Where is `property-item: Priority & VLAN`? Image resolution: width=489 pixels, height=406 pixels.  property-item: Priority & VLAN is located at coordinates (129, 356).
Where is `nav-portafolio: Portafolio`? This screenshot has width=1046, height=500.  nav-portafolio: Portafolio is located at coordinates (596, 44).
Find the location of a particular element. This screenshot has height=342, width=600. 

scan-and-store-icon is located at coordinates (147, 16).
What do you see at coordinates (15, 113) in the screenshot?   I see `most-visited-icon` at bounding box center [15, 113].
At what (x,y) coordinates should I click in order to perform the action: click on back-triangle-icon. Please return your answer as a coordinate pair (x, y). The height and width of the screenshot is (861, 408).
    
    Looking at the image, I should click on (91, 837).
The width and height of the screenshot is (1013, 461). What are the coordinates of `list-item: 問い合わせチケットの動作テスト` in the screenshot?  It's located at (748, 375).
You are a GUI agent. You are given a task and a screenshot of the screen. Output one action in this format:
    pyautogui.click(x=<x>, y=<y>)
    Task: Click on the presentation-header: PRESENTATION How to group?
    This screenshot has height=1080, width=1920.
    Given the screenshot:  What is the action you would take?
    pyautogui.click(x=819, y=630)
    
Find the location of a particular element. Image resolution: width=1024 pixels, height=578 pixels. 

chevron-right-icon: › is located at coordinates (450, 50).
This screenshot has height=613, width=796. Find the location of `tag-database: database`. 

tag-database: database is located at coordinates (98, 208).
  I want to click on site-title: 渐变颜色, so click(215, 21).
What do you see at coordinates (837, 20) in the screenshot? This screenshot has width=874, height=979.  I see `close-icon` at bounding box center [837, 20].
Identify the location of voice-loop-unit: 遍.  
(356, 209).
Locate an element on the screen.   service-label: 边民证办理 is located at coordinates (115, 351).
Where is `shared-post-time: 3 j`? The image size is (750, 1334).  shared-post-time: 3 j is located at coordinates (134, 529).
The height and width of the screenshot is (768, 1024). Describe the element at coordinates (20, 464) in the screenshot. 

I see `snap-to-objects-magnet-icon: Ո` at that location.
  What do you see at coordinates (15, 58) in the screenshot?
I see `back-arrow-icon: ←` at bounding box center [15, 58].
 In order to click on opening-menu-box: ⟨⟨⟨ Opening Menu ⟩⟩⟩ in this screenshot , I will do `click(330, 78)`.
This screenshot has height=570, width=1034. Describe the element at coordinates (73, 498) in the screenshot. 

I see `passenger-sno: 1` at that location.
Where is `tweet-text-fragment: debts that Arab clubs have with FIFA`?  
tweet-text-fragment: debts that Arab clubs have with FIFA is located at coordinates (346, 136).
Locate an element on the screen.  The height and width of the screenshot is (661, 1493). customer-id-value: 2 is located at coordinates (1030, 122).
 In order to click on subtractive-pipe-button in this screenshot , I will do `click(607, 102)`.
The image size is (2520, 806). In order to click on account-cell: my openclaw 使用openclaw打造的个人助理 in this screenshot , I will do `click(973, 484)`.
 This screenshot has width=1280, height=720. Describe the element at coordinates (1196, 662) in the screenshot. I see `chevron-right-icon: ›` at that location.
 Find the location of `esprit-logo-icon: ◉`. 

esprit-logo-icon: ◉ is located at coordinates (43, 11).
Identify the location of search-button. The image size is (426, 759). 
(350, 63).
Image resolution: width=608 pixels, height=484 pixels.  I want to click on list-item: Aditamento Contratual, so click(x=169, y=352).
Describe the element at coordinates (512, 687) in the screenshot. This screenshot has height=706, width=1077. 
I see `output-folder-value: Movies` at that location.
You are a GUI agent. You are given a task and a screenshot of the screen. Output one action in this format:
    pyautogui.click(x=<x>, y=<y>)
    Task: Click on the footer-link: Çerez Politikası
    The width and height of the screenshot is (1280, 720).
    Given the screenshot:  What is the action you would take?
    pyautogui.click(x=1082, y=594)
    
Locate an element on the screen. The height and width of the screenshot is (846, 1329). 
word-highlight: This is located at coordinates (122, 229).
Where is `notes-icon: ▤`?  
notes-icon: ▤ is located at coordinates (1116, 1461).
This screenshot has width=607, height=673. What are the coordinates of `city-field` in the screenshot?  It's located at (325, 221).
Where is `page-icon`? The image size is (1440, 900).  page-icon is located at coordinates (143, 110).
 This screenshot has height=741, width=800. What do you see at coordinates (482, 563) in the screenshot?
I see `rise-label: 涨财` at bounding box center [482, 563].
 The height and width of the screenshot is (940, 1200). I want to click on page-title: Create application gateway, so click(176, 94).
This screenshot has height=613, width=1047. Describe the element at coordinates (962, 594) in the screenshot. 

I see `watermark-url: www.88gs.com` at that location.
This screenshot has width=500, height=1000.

☆ ☆ ☆ ☆ ☆ ☆ ☆

__ABOUT THIS TASK__
Write out all of the data above word for word, with no changes.

__WRITTEN ANSWER__
Where is `property-item: Priority & VLAN`? Image resolution: width=489 pixels, height=406 pixels.  property-item: Priority & VLAN is located at coordinates (129, 356).
Where is `nav-portafolio: Portafolio`? This screenshot has width=1046, height=500.  nav-portafolio: Portafolio is located at coordinates (596, 44).
Find the location of a particular element. This screenshot has height=342, width=600. 

scan-and-store-icon is located at coordinates (147, 16).
What do you see at coordinates (15, 113) in the screenshot?   I see `most-visited-icon` at bounding box center [15, 113].
At what (x,y) coordinates should I click in order to perform the action: click on back-triangle-icon. Please return your answer as a coordinate pair (x, y). The height and width of the screenshot is (861, 408).
    
    Looking at the image, I should click on (91, 837).
The width and height of the screenshot is (1013, 461). What are the coordinates of `list-item: 問い合わせチケットの動作テスト` in the screenshot?  It's located at (748, 375).
You are a GUI agent. You are given a task and a screenshot of the screen. Output one action in this format:
    pyautogui.click(x=<x>, y=<y>)
    Task: Click on the presentation-header: PRESENTATION How to group?
    This screenshot has height=1080, width=1920.
    Given the screenshot:  What is the action you would take?
    pyautogui.click(x=819, y=630)
    
Find the location of a particular element. Image resolution: width=1024 pixels, height=578 pixels. 

chevron-right-icon: › is located at coordinates (450, 50).
This screenshot has height=613, width=796. Find the location of `tag-database: database`. 

tag-database: database is located at coordinates (98, 208).
  I want to click on site-title: 渐变颜色, so click(215, 21).
What do you see at coordinates (837, 20) in the screenshot? This screenshot has width=874, height=979.  I see `close-icon` at bounding box center [837, 20].
Identify the location of voice-loop-unit: 遍.  
(356, 209).
Locate an element on the screen.   service-label: 边民证办理 is located at coordinates (115, 351).
Where is `shared-post-time: 3 j`? The image size is (750, 1334).  shared-post-time: 3 j is located at coordinates (134, 529).
The height and width of the screenshot is (768, 1024). Describe the element at coordinates (20, 464) in the screenshot. 

I see `snap-to-objects-magnet-icon: Ո` at that location.
  What do you see at coordinates (15, 58) in the screenshot?
I see `back-arrow-icon: ←` at bounding box center [15, 58].
 In order to click on opening-menu-box: ⟨⟨⟨ Opening Menu ⟩⟩⟩ in this screenshot , I will do `click(330, 78)`.
This screenshot has height=570, width=1034. Describe the element at coordinates (73, 498) in the screenshot. 

I see `passenger-sno: 1` at that location.
Where is `tweet-text-fragment: debts that Arab clubs have with FIFA`?  
tweet-text-fragment: debts that Arab clubs have with FIFA is located at coordinates (346, 136).
Locate an element on the screen.  The height and width of the screenshot is (661, 1493). customer-id-value: 2 is located at coordinates (1030, 122).
 In order to click on subtractive-pipe-button in this screenshot , I will do `click(607, 102)`.
The image size is (2520, 806). In order to click on account-cell: my openclaw 使用openclaw打造的个人助理 in this screenshot , I will do `click(973, 484)`.
 This screenshot has width=1280, height=720. Describe the element at coordinates (1196, 662) in the screenshot. I see `chevron-right-icon: ›` at that location.
 Find the location of `esprit-logo-icon: ◉`. 

esprit-logo-icon: ◉ is located at coordinates (43, 11).
Identify the location of search-button. The image size is (426, 759). 
(350, 63).
Image resolution: width=608 pixels, height=484 pixels.  I want to click on list-item: Aditamento Contratual, so click(x=169, y=352).
Describe the element at coordinates (512, 687) in the screenshot. This screenshot has height=706, width=1077. 
I see `output-folder-value: Movies` at that location.
You are a GUI agent. You are given a task and a screenshot of the screen. Output one action in this format:
    pyautogui.click(x=<x>, y=<y>)
    Task: Click on the footer-link: Çerez Politikası
    The width and height of the screenshot is (1280, 720).
    Given the screenshot:  What is the action you would take?
    pyautogui.click(x=1082, y=594)
    
Locate an element on the screen. The height and width of the screenshot is (846, 1329). 
word-highlight: This is located at coordinates (122, 229).
Where is `notes-icon: ▤`?  
notes-icon: ▤ is located at coordinates (1116, 1461).
This screenshot has width=607, height=673. What are the coordinates of `city-field` in the screenshot?  It's located at (325, 221).
Where is `page-icon`? The image size is (1440, 900).  page-icon is located at coordinates (143, 110).
 This screenshot has height=741, width=800. What do you see at coordinates (482, 563) in the screenshot?
I see `rise-label: 涨财` at bounding box center [482, 563].
 The height and width of the screenshot is (940, 1200). I want to click on page-title: Create application gateway, so click(176, 94).
This screenshot has height=613, width=1047. Describe the element at coordinates (962, 594) in the screenshot. 

I see `watermark-url: www.88gs.com` at that location.
This screenshot has width=500, height=1000.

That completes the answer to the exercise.